Oggi solo i residui dello stato Stato Islamico, che in Siria considerava l’Iran il nemico vicino più importante in quanto finanziatore del regime sciita di Assad, agiscono ancora secondo questa classificazione. Il 3 gennaio scorso, lo Stato Islamico ha infatti portato a termine un grosso attentato in Iran, a Kerman, dove sono morte 100 persone. Il resto del mondo mussulmano si sta posizionando lungo nuove linee conflittuali. Il fronte di resistenza a favore di Gaza, ad esempio, e’ composto da sunniti e sciiti, gli Houthi sono a maggioranza sciita e sono finanziati dall’Iran in quanto coinvolti da quasi un decennio in una guerra per procura contro l’Arabia Saudita, che appoggia e finanzia il vecchio regime.

Anche se sciita è la matrice religiosa degli Houthi è meno importante di quella politica, si considerano infatti un gruppo politico e indipendentista e guardano all’Arabia Saudita come un potere straniero oppressore. L’Iran appoggia anche e finanzia militarmente Hamas, organizzazione palestinesi a maggioranza sunnita. I nuovi schieramenti sono decisamente politici e riflettono cambiamenti radicali nei paesi mussulmani. Da una parte c’e’ il fronte del consolidamento, quello per cui Israele è un dato di fatto, nazioni come l’Egitto, la Turchia governate da moderni dittatori; nazioni come la Giordania che da sempre mantiene un’alleanza strategica con Londra e Washington; nazioni come l’Arabia Saudita ed i paesi del Golfo che si stanno reinventando quali nazioni del futuro e vogliono essere parte del commercio internazionale, ben pronte a fare affari con ciò che fino a pochi mesi fa’ si pensava fosse il gigante geopolitico nell’area: Israele.

Per queste nazioni mantenere l’alleanza con Stati Uniti ed occidente è fondamentale non solo economicamente ma strategicamente. Nessuno di questi regimi ha intenzione di difendere
la questione palestinese, tantomeno aprire le frontiere ai rifugiati mettendo così a rischio la propria stabilità. L’altro fronte e’ quello della resistenza ad oltranza, il fronte rivoluzionario guidato
dall’Iran, unica nazione dell’area fuori dei giochi di potere ed in grado di sostenere finanziariamente la lotta, per ora in difesa della Palestina, ma in realtà ad oltranza contro Israele. Sotto l’ombrello iraniano troviamo gli Hezbollah e gli Houthi ma anche una grossissima fetta della popolazione del mondo arabo sia sciita che sunnita. Per costoro i propri regimi, sia quello giordano, egiziano o saudita, sono dei traditori, invece di sostenere i fratelli palestinesi appoggiano la politica statunitense pretendendo di “negoziare” una soluzione.
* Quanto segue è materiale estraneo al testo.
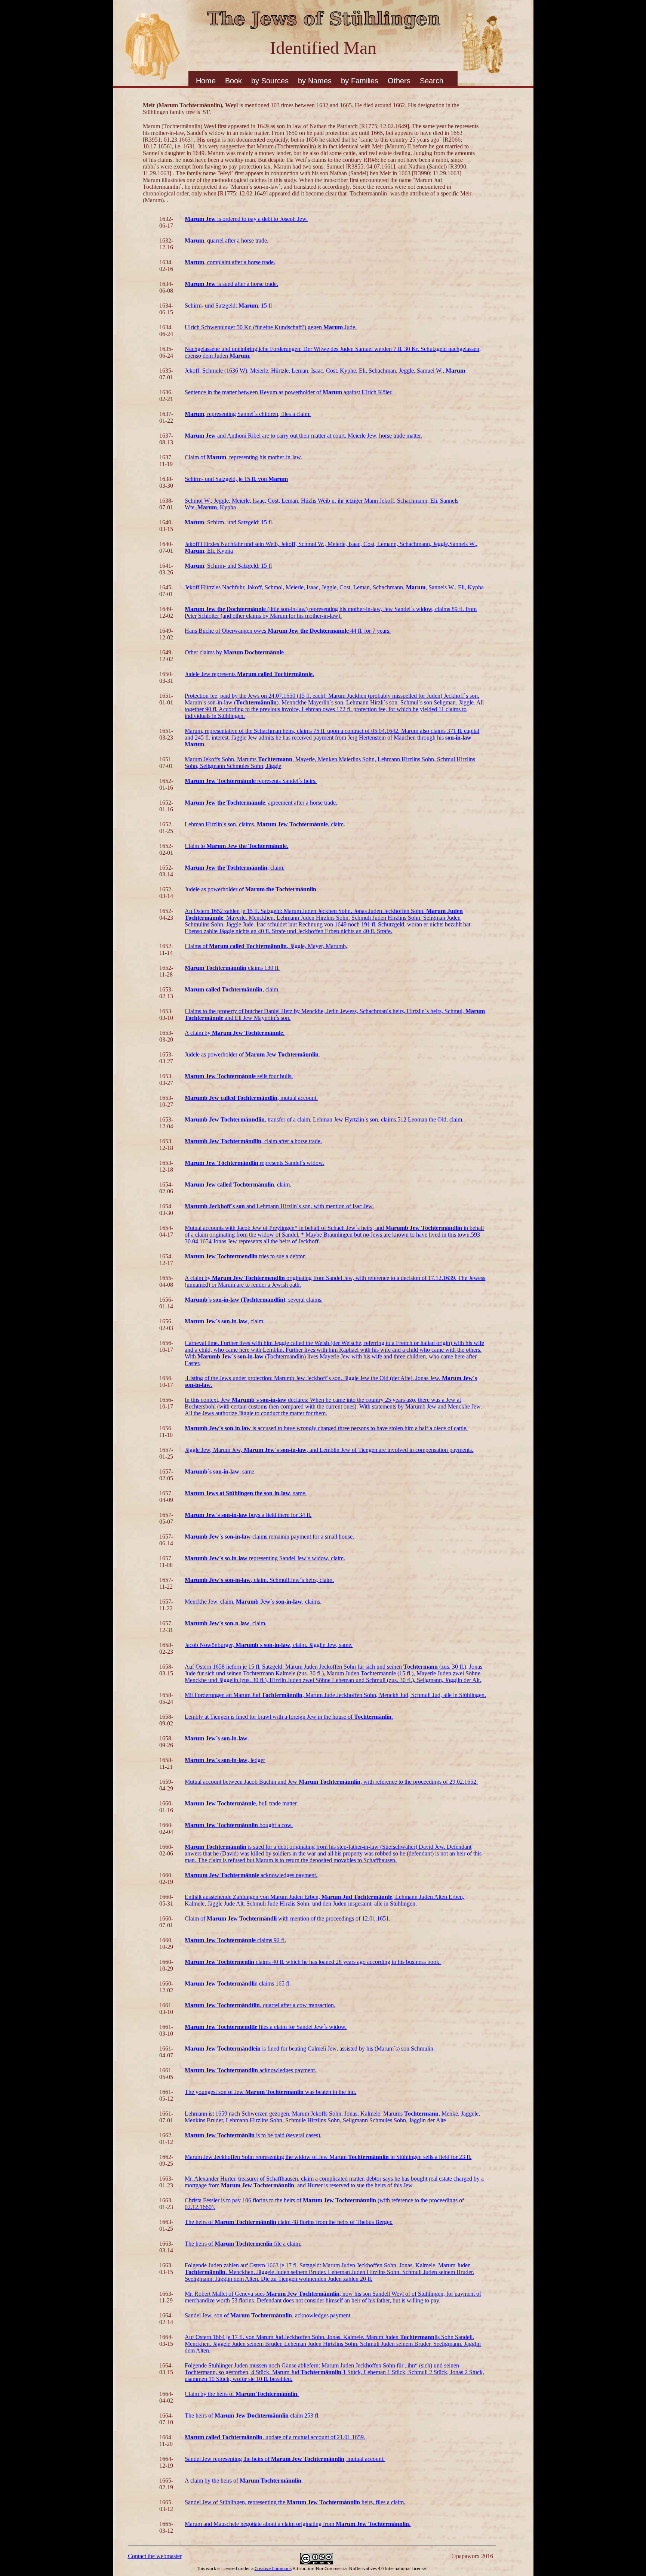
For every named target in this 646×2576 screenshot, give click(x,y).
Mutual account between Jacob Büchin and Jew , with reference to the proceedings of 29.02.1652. (331, 1781)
E più questo sentimento si protrae nel tempo, più cresce il discontento popolare.

Morale: la guerra a Gaza sta diventato l’elemento catalizzante di un confronto politicamente più maturo, non più a carattere religioso ma con motivazioni socioeconomiche reali, uno scontro tra élite privilegiate e una popolazione che le disprezza. Se da questo scontro possa emergere un nuovo assetto geopolitico è impossibile dirlo, ma di certo il ruolo dell’Iran, quale difensore del popolo mussulmano sta guadagnando terreno nell’immaginario collettivo.